··· GIVEN INFORMATION
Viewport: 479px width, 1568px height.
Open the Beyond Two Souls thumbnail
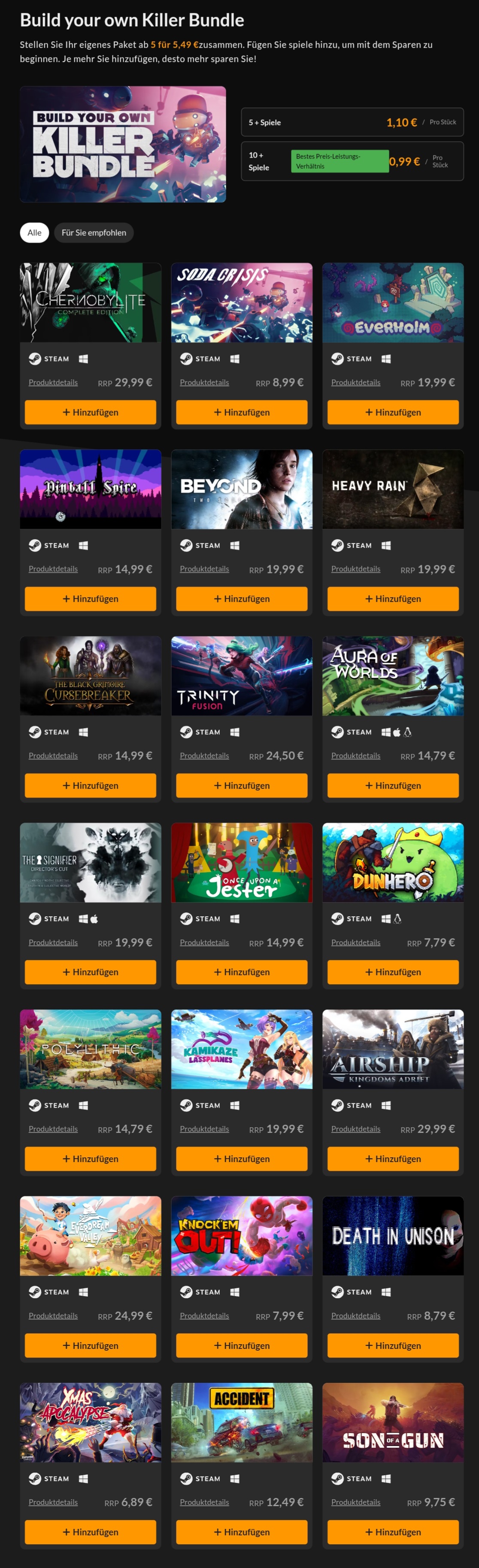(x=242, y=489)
······
··· GIVEN INFORMATION
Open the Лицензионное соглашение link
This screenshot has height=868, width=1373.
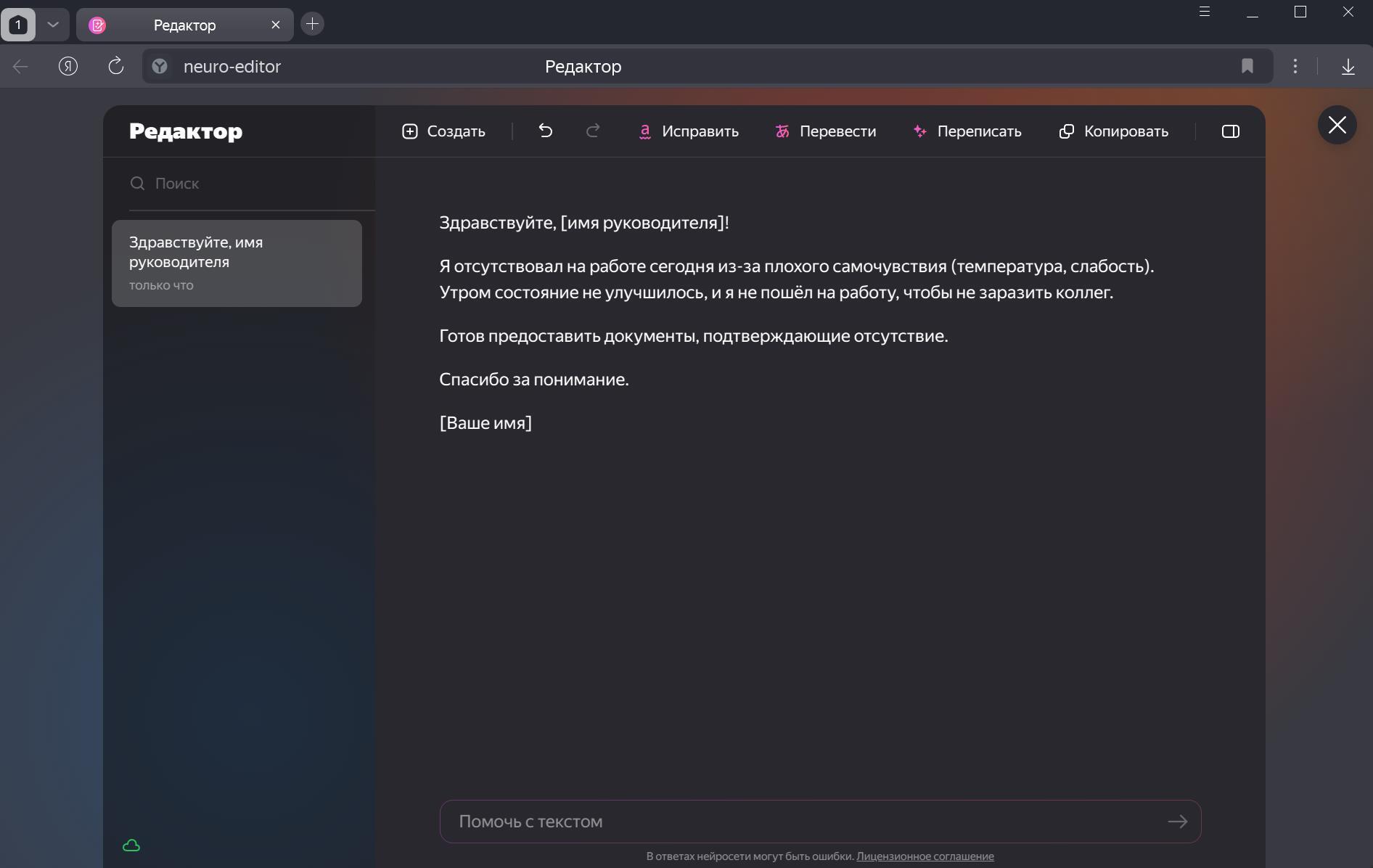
······
··· GIVEN INFORMATION
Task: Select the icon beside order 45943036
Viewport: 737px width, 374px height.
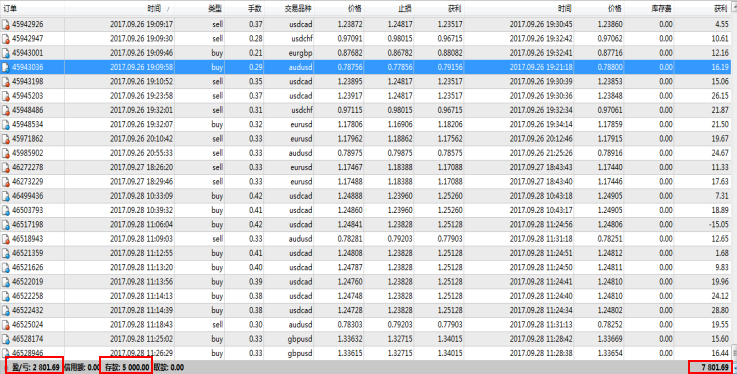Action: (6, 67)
······
• **EXERCISE BRIEF**
Among the entries above, the lines between the ones containing "Open the Лицензионное соглашение link" and "This screenshot has height=868, width=1373.", inclusive, are to be transcribed exactly. No other line is to be given.

• **OUTPUT BELOW**
Open the Лицензионное соглашение link
This screenshot has height=868, width=1373.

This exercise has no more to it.